Given the same dilemma, my pagan friend signed up with Red Cross and will likely fly out to Louisiana sometime in the next few weeks.

Lord, do you want us to withhold our healing touch from the suffering until they perish?

I'm grateful for the disciples mistakes. We all make them.

Just two days ago I had an experience myself in which I missed the point. There was a man who was tired and begging for help after being lost in the Berkeley hills all night after the Jerry Garcia tribute on Saturday night. I had guests over the weekend and one went out on the porch to see what the weather was like when the man, sitting on a chair in the middle of the intersection at Virginia and Le Roy, accosted her for help. She closed the door, frightened, and we could hear the man yelling to no one in particular that he was not invisible, that he needed help and that he was upset. I called and asked the Berkeley police to send a car to drive past the neighborhood.

Given the same dilemma, a friend of mine went out into the street to talk to the man, offered him a ride to BART, and helped him carry his belongings to the sidewalk.

Lord, do you want us to call the police on those in need and have them removed from our conscience?

Jesus' response to James and John – and to the other disciples at the many moments in which they miss the point and get it wrong – is simply to rebuke them.

No James, no John, in fact, I don't want you to command fire to come down from heaven and consume them. Thanks for asking, but that's really not what we're about here. Now, shall we keep walking – maybe we can stay in the next village.

Christ models for us limitless compassion. He sees us in our human condition, fraught with good intentions combined with misdirection and bad decisions, and rather than convict us of our limitless ability to mess things up, he just simply forgives us and continues to love us.

I struggled for many days to find a message in today's gospel – something profound that might sound really cool… but perhaps the simple fact that we can continue to find forgiveness for screwing up and getting things wrong while trying to serve our best intentions, is a really good place to start. It teaches us to look at the world from a place of compassion rather than conviction. It teaches us that no matter who we are – students, clergy, teachers, disciples of Christ – we all get it wrong sometimes, but its never too late to change direction and get it right.

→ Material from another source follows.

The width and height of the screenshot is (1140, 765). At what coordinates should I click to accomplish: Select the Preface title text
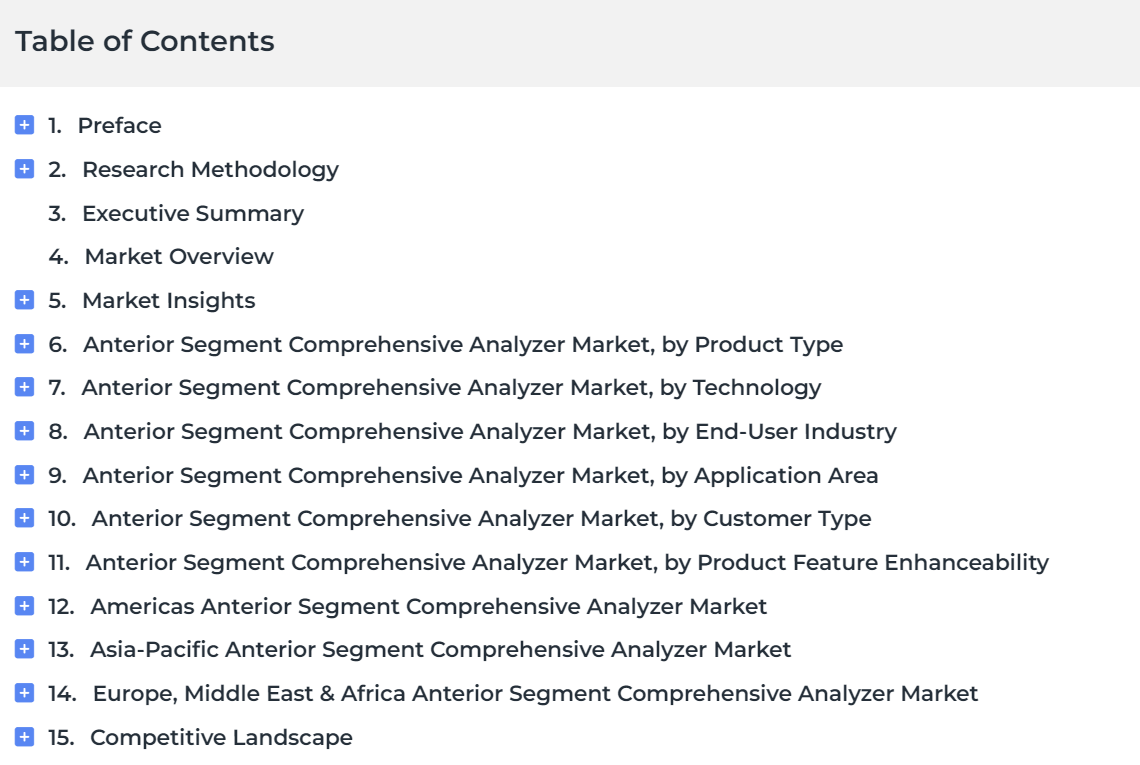tap(119, 126)
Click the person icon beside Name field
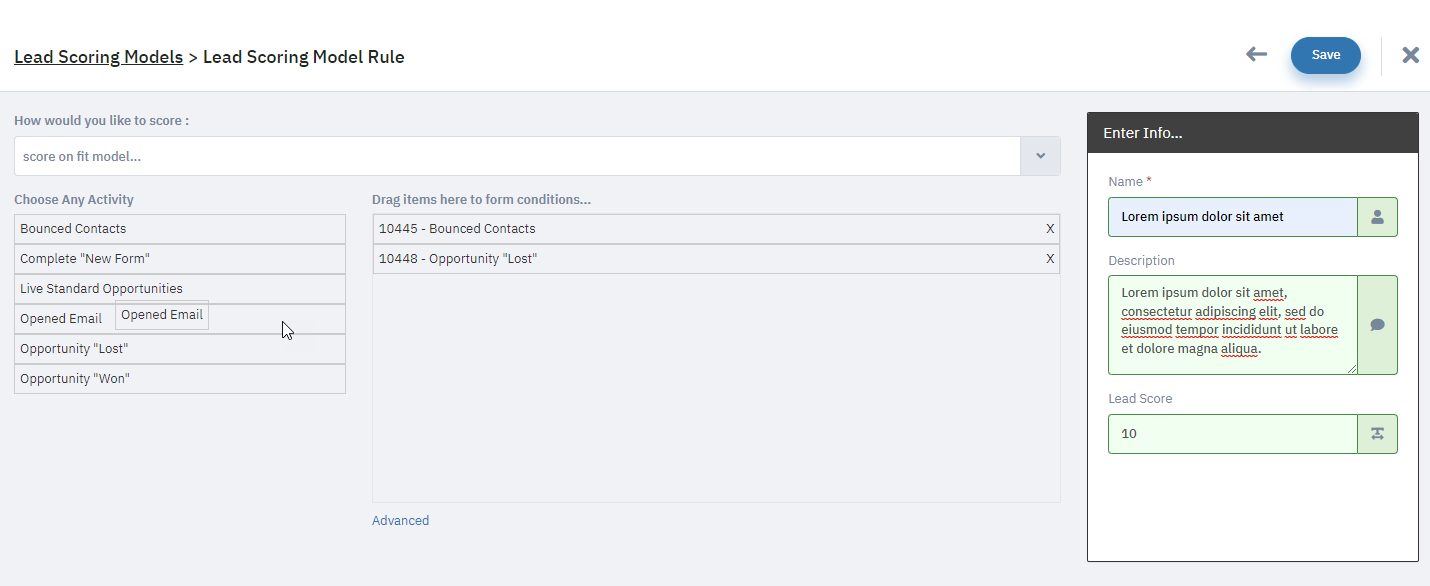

Lord, make us instruments of your peace. Where there is hatred, let us sow love; where there is injury, pardon; where there is discord, union; where there is doubt, faith; where there is despair, hope; where there is darkness, light; where there is sadness, joy. Grant that we may not so much seek to be consoled as to console; to be understood as to understand; to be loved as to love. For it is in giving that we receive; it is in pardoning that we are pardoned; and it is in dying that we are born to eternal life. Amen.